The paper-based analytical device may be configured to operate under specific conditions for monitoring ARSA activity. For instance, the analytical device may be designed to function at a temperature of 37° C. This temperature may be particularly suitable for biological samples, such as blood serum and whole blood, as it closely mimics the human body temperature. In addition to temperature, the analytical device may also be configured to operate at a specific pH. In some cases, the analytical device may function at a pH of 5.0. This pH level may be ideal for the detection and measurement of ARSA activity levels, as it may provide an environment that facilitates the interaction between the ion-selective electrode and 4-NCS, a compound indicative of ARSA activity levels.

The analytical device may be capable of providing results from actual serum and whole blood samples that are equivalent to those obtained from conventional standard methods. This capability may be particularly beneficial in clinical settings, where accurate and reliable results are paramount. The ability of the analytical device to provide equivalent results may be attributed to its design and operational characteristics, including but not limited to the use of carbon nanotubes and r-GO in the electrodes, the integration of a solid-contact potentiometric sensor for ARSA, and the application of a polymeric membrane to the ion-selective electrode. The analytical device may be disposable after a single use. This operational characteristic may offer several advantages. For instance, it may eliminate the risk of cross-contamination between samples, which may be particularly beneficial in clinical and environmental settings. Additionally, the disposability of the analytical device may simplify its use, as it may not require cleaning or maintenance after use. This feature may make the analytical device particularly suitable for use in field testing or in settings where access to cleaning facilities may be limited.

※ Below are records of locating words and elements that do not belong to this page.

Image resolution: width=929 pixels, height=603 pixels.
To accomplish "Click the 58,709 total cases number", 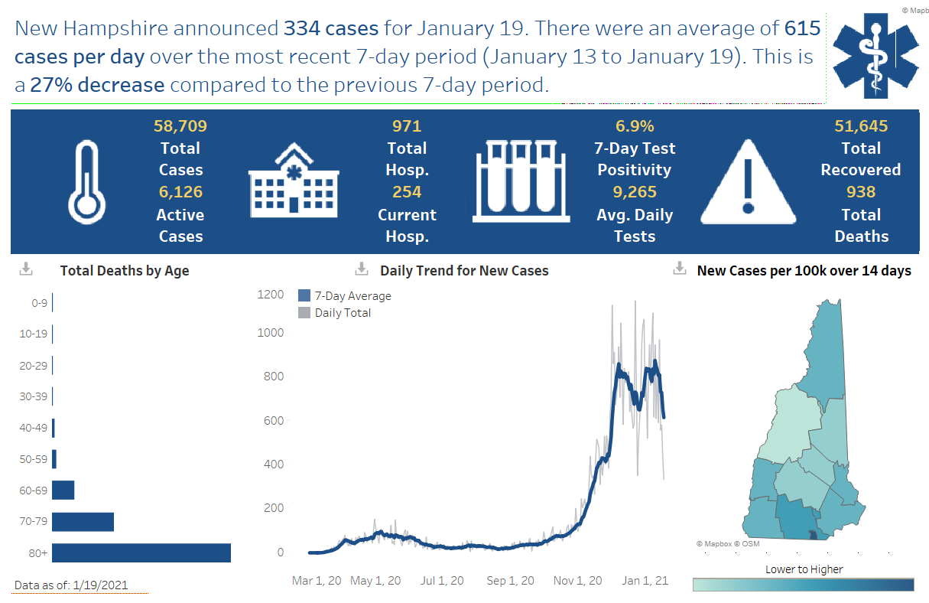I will pyautogui.click(x=180, y=126).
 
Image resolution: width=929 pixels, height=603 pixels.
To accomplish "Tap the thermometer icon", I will pyautogui.click(x=86, y=181).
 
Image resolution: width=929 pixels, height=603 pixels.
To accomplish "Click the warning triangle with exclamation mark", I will pyautogui.click(x=749, y=181).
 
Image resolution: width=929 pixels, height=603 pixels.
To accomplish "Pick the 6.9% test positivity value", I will pyautogui.click(x=635, y=126).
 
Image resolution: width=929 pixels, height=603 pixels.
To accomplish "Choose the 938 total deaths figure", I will pyautogui.click(x=861, y=192).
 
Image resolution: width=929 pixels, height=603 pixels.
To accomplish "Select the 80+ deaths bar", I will pyautogui.click(x=141, y=552).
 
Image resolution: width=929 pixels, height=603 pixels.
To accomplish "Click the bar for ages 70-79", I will pyautogui.click(x=83, y=522).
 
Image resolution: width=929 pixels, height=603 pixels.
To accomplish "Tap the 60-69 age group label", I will pyautogui.click(x=33, y=491).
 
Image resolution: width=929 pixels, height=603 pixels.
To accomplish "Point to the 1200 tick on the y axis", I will pyautogui.click(x=270, y=295).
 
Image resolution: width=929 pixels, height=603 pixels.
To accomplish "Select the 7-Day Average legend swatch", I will pyautogui.click(x=304, y=296).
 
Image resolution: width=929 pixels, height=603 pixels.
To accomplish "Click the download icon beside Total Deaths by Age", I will pyautogui.click(x=26, y=269).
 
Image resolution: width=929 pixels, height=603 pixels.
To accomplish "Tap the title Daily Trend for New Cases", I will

The paper-based analytical device may be capable of providing results from actual serum and whole blood samples. These samples may be applied directly to the ion-selective electrode of the analytical device without the use of mediators or pretreatment. This direct application may simplify the operation of the analytical device, potentially making it more user-friendly and accessible to a wide range of users, including those without specialized training or equipment.

The analytical device may measure the potential difference between the reference electrode and the ion-selective electrode in the presence of the sample. This measurement may be performed without the use of mediators or pretreatment of the sample, potentially simplifying the operation of the analytical device and reducing the risk of errors or inaccuracies due to sample manipulation.